Other election results in contested races across the county saw Pike elect a new county judge by a wide margin (70.28%), as Eddie Howard (R) will take over for incumbent judge Dewight Mack (D) on January 1 after the vote of 2,615 to 1,106.

Republican challenger Staci Stewart won the Pike County Assessor race to replace the retiring Becky Alden over independent candidate Jennifer Watson 2,657-1,004 (72.58%).

The City of Murfreesboro held two contested races — one for mayor to replace the outgoing Rodney Fagan — as well as an alderman seat on the city council.

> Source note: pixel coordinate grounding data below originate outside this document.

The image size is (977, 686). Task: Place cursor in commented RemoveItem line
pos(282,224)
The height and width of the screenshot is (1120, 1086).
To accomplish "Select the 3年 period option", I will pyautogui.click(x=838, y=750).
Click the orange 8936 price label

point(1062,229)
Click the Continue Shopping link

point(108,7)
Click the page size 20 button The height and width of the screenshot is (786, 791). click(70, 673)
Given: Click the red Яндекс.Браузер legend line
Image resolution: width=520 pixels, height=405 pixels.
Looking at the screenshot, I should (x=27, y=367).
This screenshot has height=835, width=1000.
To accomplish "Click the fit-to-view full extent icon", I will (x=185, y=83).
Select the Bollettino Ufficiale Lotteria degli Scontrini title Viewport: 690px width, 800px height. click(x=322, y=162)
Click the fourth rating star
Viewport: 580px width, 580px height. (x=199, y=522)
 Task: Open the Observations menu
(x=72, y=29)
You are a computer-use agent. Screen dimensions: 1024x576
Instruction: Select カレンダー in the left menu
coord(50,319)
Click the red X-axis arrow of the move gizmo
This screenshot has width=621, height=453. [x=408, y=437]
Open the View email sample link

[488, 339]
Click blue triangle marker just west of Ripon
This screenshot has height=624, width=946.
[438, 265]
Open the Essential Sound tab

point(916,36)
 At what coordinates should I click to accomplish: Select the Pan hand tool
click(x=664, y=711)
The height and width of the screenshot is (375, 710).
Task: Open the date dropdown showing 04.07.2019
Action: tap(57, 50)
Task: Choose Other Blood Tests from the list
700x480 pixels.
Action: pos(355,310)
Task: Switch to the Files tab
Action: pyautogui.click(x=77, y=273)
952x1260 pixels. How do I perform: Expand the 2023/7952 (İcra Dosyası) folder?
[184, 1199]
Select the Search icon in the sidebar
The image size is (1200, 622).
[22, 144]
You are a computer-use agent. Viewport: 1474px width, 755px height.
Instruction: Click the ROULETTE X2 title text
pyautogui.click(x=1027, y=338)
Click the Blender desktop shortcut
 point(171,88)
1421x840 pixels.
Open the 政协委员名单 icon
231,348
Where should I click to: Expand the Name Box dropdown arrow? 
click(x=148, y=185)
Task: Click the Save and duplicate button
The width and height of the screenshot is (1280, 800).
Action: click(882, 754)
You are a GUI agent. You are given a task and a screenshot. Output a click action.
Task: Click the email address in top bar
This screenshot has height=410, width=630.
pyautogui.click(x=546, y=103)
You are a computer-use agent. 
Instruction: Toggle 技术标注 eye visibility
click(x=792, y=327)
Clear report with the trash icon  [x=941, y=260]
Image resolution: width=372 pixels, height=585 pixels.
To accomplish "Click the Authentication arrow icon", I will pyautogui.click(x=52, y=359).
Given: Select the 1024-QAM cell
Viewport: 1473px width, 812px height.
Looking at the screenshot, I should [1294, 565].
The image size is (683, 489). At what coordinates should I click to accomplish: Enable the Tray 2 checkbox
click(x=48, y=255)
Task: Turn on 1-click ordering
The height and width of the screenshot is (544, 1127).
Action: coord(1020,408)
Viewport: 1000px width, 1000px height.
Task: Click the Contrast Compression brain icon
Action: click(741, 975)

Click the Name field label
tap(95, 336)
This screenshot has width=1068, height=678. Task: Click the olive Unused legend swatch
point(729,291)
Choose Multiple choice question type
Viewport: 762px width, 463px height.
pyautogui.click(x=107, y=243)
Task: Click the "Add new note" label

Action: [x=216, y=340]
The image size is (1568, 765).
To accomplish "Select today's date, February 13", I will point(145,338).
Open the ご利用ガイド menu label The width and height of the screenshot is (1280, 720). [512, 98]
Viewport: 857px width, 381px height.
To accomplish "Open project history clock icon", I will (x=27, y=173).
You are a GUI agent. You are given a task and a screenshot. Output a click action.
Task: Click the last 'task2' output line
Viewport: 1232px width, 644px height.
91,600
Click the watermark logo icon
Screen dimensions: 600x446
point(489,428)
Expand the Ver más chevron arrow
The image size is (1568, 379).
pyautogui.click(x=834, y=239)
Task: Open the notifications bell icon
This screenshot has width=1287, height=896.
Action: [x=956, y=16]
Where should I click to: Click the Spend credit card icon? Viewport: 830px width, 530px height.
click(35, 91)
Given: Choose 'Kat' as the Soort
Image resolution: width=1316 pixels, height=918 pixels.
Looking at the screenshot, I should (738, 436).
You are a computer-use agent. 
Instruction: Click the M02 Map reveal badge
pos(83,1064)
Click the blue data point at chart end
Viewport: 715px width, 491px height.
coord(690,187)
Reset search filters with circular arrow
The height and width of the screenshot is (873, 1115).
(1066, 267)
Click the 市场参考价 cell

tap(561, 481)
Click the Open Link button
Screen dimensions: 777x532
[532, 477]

In the Mayoral race, Jim O’Neal’s  375 votes (65.22%) was able to outpace challengers Jack Bonds (117) and Randy “Flick” Highnight (83).

For the Murfreesboro Alderman North Ward 2 position, Kirk Stone (332, 59.71%) won the position over challenger Lance Bridgeman (224).

In the contested statewide elections, Pike County largely followed in lockstep the trend from across the state. Results included:

U.S. Senate 

John Boozman (R) 3,133 (84.61%), Natalie James (D) 472, Kenneth Cates (L) 98; Boozman won the race statewide with 65.85% of the vote 

U.S. Congress District 04 

Bruce Westerman (R) 3,151 (85.32%), John White (D) 450, Gregory Maxwell (L) 92; Westerman won the race statewide with 71.01% of the vote

Attorney General 

Tim Griffin (R) 3,184 (86.43), Jesse Gibson (D) 500; Griffin won the race statewide with 67.74% of the vote 

Auditor of State 

Dennis Milligan (R) 3,136 (85.36%), Diamond Arnold-Johnson (D) 449, Simeon Snow (L) 89; Milligan won the race statewide with 66.92% of the vote 

Commissioner of State Lands 

Tommy Land (R) 3,170 (86.35%), Darlene Goldi Gaines (D) 501; Land won the race statewide with 68.90% of the vote

Governor 

Sarah Huckabee Sanders (R) 3,121 (83,72%), Chris Jones (D) 552, Ricky Dale Harrington, Jr. 51, Write-in candidates 4; Sanders won the race statewide with 63.08% of the vote 

Lieutenant Governor 

Leslie Rutledge (R) 3,113 (84.02%), Kelly Ross Krout (D) 490, Frank Gilbert (L) 102; Rutledge won the race statewide with 64.32% of the vote

Secretary of State 

John Thurston (R) 3,176 (86.35%), Anna Beth Gorman (D) 502; Thurston would the race statewide with 67.71% of the vote 

State Treasurer 

Mark Lowery (R) 3,156 (85.78%) Pam Whitaker (D) 523; Lowery won the race statewide with 66.40% of the vote 

State Supreme Court Associate Justice Position 2 

Robin Wynne 1,731 (54.74%), Chris Carnahan 1,431; Wynne won the race statewide with 58.38% of the vote

Steve Crowell (State Senate District 3), Terry Rice (State Senate District 5), and Justin Gonzales (State Representative District 89) all appeared on Pike County ballots and were elected without opposition.

State Issue No. 1 — Constitutional Amendment to allow the General Assembly to Convene in Extraordinary Session 

For 1,347; Against 2,169 (61.69%), the measure failed statewide by a 60.94% margin

State Issue No. 2 — Constitutional Amendment and Ballot Initiative Reform Amendment

For 1,467; Against 2,097 (58.84%); the measure failed statewide by a 59.15% margin

State Issue No. 3 — Arkansas Religious Freedom Amendment

For 1,748; Against 1,859 (51.54%); the measure failed statewide by a 50.44% margin

State Issue No. 4 — Authorize the Possession, Personal Use, and Consumption of Cannabis

For 1,344; Against 2,365 (63.76%); the measure failed statewide by a 56.28% margin

Overall 3,748 of the 6,141 registered voters in Pike County (61%) participated in the election, which by percentage ranked second in the state behind only Montgomery County’s 62%. Of that total, 2,211 voted in the early voting process before election day (58.99%). 

The Pike County Election Commission — commissioners Dr. Terry Hutson, William C. “Billy” Plyler and Joan Hooper — certified the vote as official on Monday.